There is a sequel. We offered the insurance rebuild to Morgan, who said “yes please”. Many weeks later I was told the Plus-4 was ready. Train to Malvern, to find them putting the engine back in. When the car was finally ready I was sorry to see that the smooth tyres had not been changed and even that bent ignition-key had been hammered flat and used again — is pennypinching the term? However, my Morgan was back. I continued to use it until changing it for a black VW Beetle in 1954. Having to hire a Morris 8 when, 11,200 miles after the rebuild that followed my prang, the shaft between Vanguard engine and Moss gearbox sheared, was just too much and the Morgan had to go.
Looking back, I remember my Morgans with quite a degree of nostalgia.

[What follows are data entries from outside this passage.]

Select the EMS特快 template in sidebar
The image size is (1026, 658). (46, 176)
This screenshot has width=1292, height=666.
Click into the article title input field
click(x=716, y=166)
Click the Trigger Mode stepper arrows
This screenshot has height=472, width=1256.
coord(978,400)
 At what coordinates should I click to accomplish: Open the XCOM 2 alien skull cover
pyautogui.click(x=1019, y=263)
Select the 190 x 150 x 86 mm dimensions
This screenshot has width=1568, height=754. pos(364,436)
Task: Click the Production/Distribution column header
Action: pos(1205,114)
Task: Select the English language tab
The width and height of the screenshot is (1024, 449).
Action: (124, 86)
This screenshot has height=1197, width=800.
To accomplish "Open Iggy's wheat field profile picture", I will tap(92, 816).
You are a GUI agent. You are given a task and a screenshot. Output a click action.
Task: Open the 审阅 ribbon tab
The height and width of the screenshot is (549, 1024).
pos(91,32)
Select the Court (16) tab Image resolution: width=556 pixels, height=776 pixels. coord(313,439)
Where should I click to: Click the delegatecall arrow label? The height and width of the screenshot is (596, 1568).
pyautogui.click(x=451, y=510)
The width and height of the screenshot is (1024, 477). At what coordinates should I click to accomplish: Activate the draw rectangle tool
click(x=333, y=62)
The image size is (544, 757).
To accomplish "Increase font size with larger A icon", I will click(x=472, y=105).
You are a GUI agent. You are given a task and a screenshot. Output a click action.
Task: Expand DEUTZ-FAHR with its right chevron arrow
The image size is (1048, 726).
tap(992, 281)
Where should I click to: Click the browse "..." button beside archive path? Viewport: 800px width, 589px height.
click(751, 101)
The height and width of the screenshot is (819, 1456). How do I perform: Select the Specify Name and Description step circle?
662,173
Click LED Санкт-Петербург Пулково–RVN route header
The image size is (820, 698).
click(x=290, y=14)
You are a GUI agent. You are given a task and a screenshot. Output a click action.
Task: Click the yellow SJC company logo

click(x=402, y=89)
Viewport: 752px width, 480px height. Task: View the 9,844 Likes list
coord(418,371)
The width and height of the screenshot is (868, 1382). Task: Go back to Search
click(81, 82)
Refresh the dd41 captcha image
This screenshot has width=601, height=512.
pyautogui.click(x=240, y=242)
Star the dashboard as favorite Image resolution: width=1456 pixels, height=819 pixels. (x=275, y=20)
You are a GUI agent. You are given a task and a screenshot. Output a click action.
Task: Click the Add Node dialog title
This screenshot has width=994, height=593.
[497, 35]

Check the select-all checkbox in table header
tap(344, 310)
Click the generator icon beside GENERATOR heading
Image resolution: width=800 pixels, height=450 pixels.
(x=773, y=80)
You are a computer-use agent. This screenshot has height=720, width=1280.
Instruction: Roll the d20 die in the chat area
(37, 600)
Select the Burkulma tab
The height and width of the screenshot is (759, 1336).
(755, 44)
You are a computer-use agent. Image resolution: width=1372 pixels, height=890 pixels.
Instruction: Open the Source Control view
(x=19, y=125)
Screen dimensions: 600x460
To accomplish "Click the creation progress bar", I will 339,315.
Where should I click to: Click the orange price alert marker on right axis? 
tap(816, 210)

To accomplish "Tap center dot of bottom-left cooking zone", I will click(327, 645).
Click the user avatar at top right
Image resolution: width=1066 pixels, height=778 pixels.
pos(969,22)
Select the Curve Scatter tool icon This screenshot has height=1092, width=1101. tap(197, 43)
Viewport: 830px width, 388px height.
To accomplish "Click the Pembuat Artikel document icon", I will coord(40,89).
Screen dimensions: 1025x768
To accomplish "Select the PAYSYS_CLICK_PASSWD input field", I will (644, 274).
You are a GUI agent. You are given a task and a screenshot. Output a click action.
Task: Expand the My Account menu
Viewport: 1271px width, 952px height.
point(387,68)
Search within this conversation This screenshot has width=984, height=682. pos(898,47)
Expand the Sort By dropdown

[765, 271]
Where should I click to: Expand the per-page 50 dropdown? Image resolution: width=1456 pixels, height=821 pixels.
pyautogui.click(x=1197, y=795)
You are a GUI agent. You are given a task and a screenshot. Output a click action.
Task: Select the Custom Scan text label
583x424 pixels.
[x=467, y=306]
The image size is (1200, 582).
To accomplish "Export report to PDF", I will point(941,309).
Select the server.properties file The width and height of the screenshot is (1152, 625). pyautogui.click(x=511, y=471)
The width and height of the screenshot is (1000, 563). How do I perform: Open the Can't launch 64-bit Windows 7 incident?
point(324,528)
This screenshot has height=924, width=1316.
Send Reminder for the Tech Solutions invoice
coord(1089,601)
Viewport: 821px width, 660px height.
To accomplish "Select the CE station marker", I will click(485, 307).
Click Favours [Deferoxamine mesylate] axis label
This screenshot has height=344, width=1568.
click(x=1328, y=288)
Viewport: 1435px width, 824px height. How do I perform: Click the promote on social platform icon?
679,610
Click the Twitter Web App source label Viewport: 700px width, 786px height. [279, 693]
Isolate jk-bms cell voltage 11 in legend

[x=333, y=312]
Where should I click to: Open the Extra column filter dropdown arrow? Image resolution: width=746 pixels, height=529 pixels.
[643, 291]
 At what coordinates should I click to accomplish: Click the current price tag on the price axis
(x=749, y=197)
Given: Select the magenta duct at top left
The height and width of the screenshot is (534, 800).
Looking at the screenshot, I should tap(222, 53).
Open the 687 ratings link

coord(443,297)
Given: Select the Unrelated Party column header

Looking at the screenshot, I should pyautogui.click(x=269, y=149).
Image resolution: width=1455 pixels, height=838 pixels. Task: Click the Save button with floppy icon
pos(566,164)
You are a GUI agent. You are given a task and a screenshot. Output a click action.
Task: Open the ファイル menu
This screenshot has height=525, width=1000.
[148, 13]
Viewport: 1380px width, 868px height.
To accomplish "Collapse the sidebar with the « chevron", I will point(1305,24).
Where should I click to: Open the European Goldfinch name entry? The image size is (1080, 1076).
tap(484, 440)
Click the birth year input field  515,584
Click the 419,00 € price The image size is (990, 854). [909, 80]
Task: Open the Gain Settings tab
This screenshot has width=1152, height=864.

Had the Plus-4 not “folded up” readily when it hit that lorry head-on I might have suffered more than just a cracked fountain pen that was in my breast pocket and three weeks with a bruised chest, although the many clothes I was wearing for that winter drive probably also absorbed the impact. And after KAB 303 had been passed on I used to visit Peter Morgan at each London Show to congratulate him on refusing to “modernise” his splendidly individual sports cars. New engines, more power and a few desirable refinements along the years, but always, as it has to this day, the original concept stood firm. (I recall being slightly sorry to see faired-in headlamps, perhaps necessitated because Lucas was not keen on continuing to make “vintage” lamps, but adjustable seats were another matter — both my Moggys had fixed slab-seats, the cushion supported by a slender wood crossbar and while the driving position was excellent for me, I wondered how six-foot customers fared; the floorboards were unpainted planks, and on the 4/4 you had to unscrew those in the boot to expose the battery…)
It was also fun to look over the little factory at Malvern Link, more or less unchanged from the three-wheeler days and find Peter Morgan in his modest office, making cars for enthusiasts as his father had done before him and enjoying driving his Ferrari when he was not driving his Morgans, and his nice country house — a far cry from those tycoons who battled to run vast corporations such as British Leyland, amid all the hassle, anxiety, and ulcer-production of that very different lifestyle.
Recently I was able to enjoy two laps of the Silverstone Club circuit in KAB 303 with David Harrison who had entered it for the MOTOR SPORT Concours d’Elegance at the HSCC Race Meeting there on September 25. In sparkling condition, the car is not quite as I remembered it, because a previous owner had endowed it with a Triumph TR competition engine, a new twill hood and stoneguards over the headlamps. But how nice to know that this once-ill-fated Morgan has survived and is still appreciated.